_What to work on:_
- A) In the text on homemade edible Christmas gifts, list each regional name given for the holiday baked goods, along with the place each name belongs to.
- B) Repeat the passage of the edible Christmas gifts text between "Around Christmas here" and "from Basel, Switzerland.", inclusive.
- C) Continue the piece on homemade edible Christmas gifts from the point where it stops.

_Reading text:_
-- -- --
Christmas is for sharing, and some of the best gifts to share are the ones you’ve made yourself. The only snag about edible gifts is that once you’ve conceived and created them, put them up in clever containers and wrapped and labeled them with a holiday flourish, it can be a bit of a wrench to part with them. Steel yourself — or better still, make enough to keep some for yourself.

Winter chutneys go beautifully with a holiday ham, meat or game pie, or pâté en croûte. This super-simple date chutney (see recipe below) — a recipe from my mother, who used to make it every Christmas — is a double pleasure because it’s just a leisurely chopping and mixing job. There’s no cooking at all, so the apartment is not invaded with penetrating vinegary fumes. It benefits from keeping for a few weeks, so the flavors ripen nicely and will last for several months.

If you have herbs growing in your garden or terrace, the more robust perennial ones like rosemary, thyme and winter savory will still be good to go. Throw some in a food processor with sea salt and grind till fine for a wonderfully aromatic herby salt (see recipe below). The color when freshly ground is a delicate herbaceous green. This will fade after a few weeks, but the flavor lingers on. Add a note to the gift label with serving suggestions: It’s wonderful scattered over roast vegetables either before they go into the oven or as they come out (for even more flavor) or sprinkled onto focaccia or other bread before baking.

The softer, more delicate herbs work best in a moist mix like pesto. Instead of the usual basil-pine nut combo, try one with pumpkin seeds, loads of flat-leaf parsley and grated Parmesan or Grana Padano, whizzed together to a verdant paste. A bright green blob floated on top of deep orange pumpkin soup is a thing of beauty, or you can stir it into pasta or risotto or serve with cold turkey, duck breasts or grilled fish.

Around Christmas here in Alsace, France, on the border with Switzerland and Germany, baking reaches fever pitch at this time of year. Whether you visit friends at home, buy bread at the baker’s or attend the local hunt, you will be plied with Guetzli (Switzerland), bredele (Alsace) or Weihnachtsbrödle (southern Germany) at every turn. And here I have to own up to my sad little secret: I really, really don’t care for them and find that, at a time of major carb-overload, most are just not worth the calories (for me). However, I do make an honorable exception for Brunsli (see recipe below), moist, dark chocolate, almond-laden cookies laced with Kirsch brandy from Basel, Switzerland.
-- -- --
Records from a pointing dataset

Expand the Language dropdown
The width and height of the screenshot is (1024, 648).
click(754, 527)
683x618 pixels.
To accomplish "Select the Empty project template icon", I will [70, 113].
-- -- --
_Expected responses:_
- A) Guetzli (Switzerland), bredele (Alsace), Weihnachtsbrödle (southern Germany)

- B)
Around Christmas here in Alsace, France, on the border with Switzerland and Germany, baking reaches fever pitch at this time of year. Whether you visit friends at home, buy bread at the baker’s or attend the local hunt, you will be plied with Guetzli (Switzerland), bredele (Alsace) or Weihnachtsbrödle (southern Germany) at every turn. And here I have to own up to my sad little secret: I really, really don’t care for them and find that, at a time of major carb-overload, most are just not worth the calories (for me). However, I do make an honorable exception for Brunsli (see recipe below), moist, dark chocolate, almond-laden cookies laced with Kirsch brandy from Basel, Switzerland.

- C)
Finally, if life gives you lemons, make citrons confits, or salted lemons (see recipe below), which will bring a golden Mediterranean glow to your kitchen and make an especially welcome midwinter gift. In this recipe, from chef Thierry Voisin, former chef at Les Crayères in Reims, France, the lemons are first blanched, then packed into jars and covered with a sweet-salty syrup. They are a bit softer and less briny than the kinds packed in a jar with kosher salt, and they’re ready to use sooner than the salt-packed quarters. The finely diced peel (discard the pith) gives a bright, zesty lift to meat stews, tagines, couscous and all manner of vegetable dishes.

Fresh (Uncooked) Date Chutney

Fresh (Uncooked) Date Chutney. Credit: Sue Style

Fresh (Uncooked) Date Chutney. Credit: Sue Style

Prep time: 10 minutes (15, if you don’t use a food processor)

Total time: 10 to 15 minutes plus 2 to 3 weeks of maturing

Yield: Makes 4 1-pound (450-gram) jars

Ingredients

1 pound (450 grams) pitted dates

1 pound (450 grams) raisins or sultanas

1 pound (450 grams) apples

1 pound (450 grams) onions

1 pound (450 grams) brown or raw sugar

1 tablespoon salt

Plenty of freshly ground pepper

1/2 teaspoon cayenne

2 cups (1/2 liter) cider vinegar or wine vinegar

Directions

1. Put the pitted dates and raisins or sultanas in a food processor.

2. Quarter and core the apples (don’t peel) and chop them roughly.

3. Add the apples to the food processor along with the peeled and chopped onions.

4. Add brown or raw sugar, salt, pepper, cayenne and vinegar and process thoroughly till quite finely chopped and well mixed. (Alternatively, chop dates, raisins/sultanas, apples and onions finely together, then tip them into a bowl and stir in the sugar, salt, pepper, cayenne and vinegar.)

5. Spoon into clean, dry jars and label.

Note: The chutney is best when matured for a couple of weeks, and it will keep for several months.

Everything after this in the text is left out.